With everything in place, these women athletes, who grew up loving sports and wishing they could be professional athletes, saw their dreams come true in that historic game on April 14.

“I grew up watching the Lakers and the Dodgers, so I wanted to be a baseball player or a basketball player or a wide receiver,” said Foudy after watching the game. “It wasn’t realistic. It wasn’t something that could actually happen. You dreamt about it, but then when you grew up and you realized, that was a stupid dream – there’s nothing like that for women.
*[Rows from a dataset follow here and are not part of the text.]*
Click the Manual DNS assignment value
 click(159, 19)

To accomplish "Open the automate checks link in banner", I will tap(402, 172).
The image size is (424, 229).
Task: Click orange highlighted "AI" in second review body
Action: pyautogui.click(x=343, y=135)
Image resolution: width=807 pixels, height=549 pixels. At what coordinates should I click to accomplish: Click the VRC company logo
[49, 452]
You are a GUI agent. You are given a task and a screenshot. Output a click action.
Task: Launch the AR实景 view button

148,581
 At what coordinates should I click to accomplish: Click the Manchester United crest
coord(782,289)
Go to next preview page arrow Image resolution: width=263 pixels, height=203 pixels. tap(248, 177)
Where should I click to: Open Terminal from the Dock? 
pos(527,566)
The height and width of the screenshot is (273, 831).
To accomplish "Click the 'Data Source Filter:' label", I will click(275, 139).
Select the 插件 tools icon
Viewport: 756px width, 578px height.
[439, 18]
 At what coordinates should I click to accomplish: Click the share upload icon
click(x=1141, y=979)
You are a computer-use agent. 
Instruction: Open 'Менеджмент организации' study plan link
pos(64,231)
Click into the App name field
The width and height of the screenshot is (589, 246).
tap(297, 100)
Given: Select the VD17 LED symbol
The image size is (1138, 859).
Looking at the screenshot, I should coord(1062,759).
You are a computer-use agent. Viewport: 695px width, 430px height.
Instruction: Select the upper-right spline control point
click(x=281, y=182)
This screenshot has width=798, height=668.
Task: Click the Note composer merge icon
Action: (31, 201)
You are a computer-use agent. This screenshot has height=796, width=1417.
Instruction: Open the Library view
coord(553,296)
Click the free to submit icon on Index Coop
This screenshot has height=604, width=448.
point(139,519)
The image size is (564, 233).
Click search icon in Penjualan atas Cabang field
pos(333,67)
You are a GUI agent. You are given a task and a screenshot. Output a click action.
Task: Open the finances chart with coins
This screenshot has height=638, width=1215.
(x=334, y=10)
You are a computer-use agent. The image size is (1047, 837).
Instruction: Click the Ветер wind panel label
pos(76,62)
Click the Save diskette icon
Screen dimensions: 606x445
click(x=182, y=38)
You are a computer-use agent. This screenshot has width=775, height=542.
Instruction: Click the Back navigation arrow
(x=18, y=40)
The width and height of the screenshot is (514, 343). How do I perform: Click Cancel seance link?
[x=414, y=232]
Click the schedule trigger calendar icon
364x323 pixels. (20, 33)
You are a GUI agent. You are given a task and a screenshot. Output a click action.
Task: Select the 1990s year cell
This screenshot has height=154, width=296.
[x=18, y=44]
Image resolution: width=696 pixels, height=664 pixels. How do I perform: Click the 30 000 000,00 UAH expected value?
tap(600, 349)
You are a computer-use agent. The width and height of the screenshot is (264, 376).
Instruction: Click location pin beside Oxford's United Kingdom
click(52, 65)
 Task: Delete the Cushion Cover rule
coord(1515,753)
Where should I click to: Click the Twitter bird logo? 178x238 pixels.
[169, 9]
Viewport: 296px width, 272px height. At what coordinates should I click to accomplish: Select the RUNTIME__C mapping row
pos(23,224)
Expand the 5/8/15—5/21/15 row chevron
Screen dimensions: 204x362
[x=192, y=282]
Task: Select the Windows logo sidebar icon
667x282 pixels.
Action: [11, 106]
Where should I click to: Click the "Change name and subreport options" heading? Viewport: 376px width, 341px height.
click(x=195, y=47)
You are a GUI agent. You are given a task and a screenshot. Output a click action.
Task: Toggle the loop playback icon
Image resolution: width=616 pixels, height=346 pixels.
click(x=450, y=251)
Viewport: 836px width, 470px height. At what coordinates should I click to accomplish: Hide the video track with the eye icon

Except the difference is that now there is.”

Even Chastain, who came up on the losing end of the game billed as “Mia versus Brandi,” was all smiles.

“It was a great day for soccer, and losing today doesn’t take away the pride in my heart,” Chastain said.

Earlier in the week, Hamm also described how the inaugural game was the first of many stepping-stones for young girls everywhere.

“These young players are talking about the fact that they have another option,” said Hamm as she watched a practice between WUSA squads and the U.S. Under-19 Women’s National Team a day before the inaugural game. “Now we have this professional league and hopefully these players are looking at it as an opportunity of a lifetime.”

Looking back, the first WUSA season was a rousing success as more than 726,677 fans saw games in person – an average of more than 8,100 a game – and another 5 million viewers watched the action from their living rooms.  Action that didn’t previously exist.

“We all looked at each other before that game, and said, ‘We did it,’” added Foudy, who admitted she enjoyed eating hot dogs and ice cream during a soccer game as she watched from the stands.  “This is something we built, along with the investors.  It felt like everyone in soccer was there, all the Founding Players and everyone who had been involved with the national team over the years.  A lot of the parents of the players were there and it wasn’t just a game, it was a moment in history and everyone wanted to be a part it.”